- WHAT THE TASK ASKS -
Look in the material below for the line holding "Цікаво (463, 31)". Set it down exactly, with each later line up to and including the line holding "Shipping (65, 1632)".

..........

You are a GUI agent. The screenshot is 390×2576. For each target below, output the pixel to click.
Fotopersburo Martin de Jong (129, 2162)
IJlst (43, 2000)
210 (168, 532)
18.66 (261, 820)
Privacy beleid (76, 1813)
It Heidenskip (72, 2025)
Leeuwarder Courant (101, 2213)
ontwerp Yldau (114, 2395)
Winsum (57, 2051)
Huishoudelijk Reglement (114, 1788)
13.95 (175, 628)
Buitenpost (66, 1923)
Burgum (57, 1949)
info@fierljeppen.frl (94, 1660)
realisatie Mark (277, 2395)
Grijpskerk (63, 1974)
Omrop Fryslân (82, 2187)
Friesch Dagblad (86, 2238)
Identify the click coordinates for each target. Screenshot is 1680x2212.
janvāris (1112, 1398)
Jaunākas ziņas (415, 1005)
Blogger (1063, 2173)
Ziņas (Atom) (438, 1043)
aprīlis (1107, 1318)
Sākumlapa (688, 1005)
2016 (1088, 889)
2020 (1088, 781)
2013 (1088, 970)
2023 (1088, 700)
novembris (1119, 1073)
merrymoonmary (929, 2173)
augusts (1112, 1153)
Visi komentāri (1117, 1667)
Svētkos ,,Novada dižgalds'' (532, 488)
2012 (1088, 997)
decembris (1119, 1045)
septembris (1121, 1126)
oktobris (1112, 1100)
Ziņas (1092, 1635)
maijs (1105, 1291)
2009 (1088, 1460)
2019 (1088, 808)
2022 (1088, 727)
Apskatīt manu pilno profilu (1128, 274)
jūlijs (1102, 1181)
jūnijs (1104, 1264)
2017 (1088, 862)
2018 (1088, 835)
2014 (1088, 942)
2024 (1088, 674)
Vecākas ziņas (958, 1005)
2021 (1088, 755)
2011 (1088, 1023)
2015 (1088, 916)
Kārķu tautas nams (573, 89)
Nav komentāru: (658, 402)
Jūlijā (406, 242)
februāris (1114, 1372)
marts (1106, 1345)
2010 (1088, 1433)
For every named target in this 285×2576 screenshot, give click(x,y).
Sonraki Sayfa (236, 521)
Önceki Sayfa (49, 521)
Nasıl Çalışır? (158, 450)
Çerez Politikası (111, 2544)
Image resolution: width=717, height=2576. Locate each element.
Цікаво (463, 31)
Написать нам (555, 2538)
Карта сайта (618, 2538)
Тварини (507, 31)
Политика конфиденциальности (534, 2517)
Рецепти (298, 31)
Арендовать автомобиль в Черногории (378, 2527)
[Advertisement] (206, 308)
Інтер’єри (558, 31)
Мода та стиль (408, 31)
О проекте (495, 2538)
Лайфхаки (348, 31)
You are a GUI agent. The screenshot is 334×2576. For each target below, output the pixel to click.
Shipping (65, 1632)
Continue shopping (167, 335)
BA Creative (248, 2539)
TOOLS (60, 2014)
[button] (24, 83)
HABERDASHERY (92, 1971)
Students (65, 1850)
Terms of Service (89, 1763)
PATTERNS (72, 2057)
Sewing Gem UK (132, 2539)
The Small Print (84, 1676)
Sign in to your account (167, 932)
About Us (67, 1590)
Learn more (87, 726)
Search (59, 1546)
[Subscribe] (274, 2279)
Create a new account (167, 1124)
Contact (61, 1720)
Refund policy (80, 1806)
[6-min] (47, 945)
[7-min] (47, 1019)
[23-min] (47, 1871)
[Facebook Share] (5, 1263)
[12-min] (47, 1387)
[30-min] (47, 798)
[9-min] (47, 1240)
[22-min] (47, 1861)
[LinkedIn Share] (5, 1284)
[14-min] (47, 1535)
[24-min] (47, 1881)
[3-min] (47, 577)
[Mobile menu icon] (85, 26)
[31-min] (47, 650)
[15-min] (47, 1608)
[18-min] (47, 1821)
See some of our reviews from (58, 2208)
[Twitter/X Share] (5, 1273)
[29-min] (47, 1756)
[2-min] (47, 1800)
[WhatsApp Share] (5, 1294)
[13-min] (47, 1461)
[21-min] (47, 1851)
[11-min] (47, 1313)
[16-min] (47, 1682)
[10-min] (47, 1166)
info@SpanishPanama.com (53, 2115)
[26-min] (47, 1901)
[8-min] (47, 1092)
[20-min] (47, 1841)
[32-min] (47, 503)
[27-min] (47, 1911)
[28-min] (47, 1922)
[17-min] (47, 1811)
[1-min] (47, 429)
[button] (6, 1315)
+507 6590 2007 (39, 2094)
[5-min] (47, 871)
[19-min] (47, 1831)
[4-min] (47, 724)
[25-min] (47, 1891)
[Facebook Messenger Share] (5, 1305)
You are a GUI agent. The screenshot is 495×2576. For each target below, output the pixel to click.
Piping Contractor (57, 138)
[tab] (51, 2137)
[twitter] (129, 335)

..........

- ANSWER SECTION -
Цікаво (463, 31)
Написать нам (555, 2538)
Карта сайта (618, 2538)
Тварини (507, 31)
Политика конфиденциальности (534, 2517)
Рецепти (298, 31)
Арендовать автомобиль в Черногории (378, 2527)
[Advertisement] (206, 308)
Інтер’єри (558, 31)
Мода та стиль (408, 31)
О проекте (495, 2538)
Лайфхаки (348, 31)
You are a GUI agent. The screenshot is 334×2576. For each target below, output the pixel to click.
Shipping (65, 1632)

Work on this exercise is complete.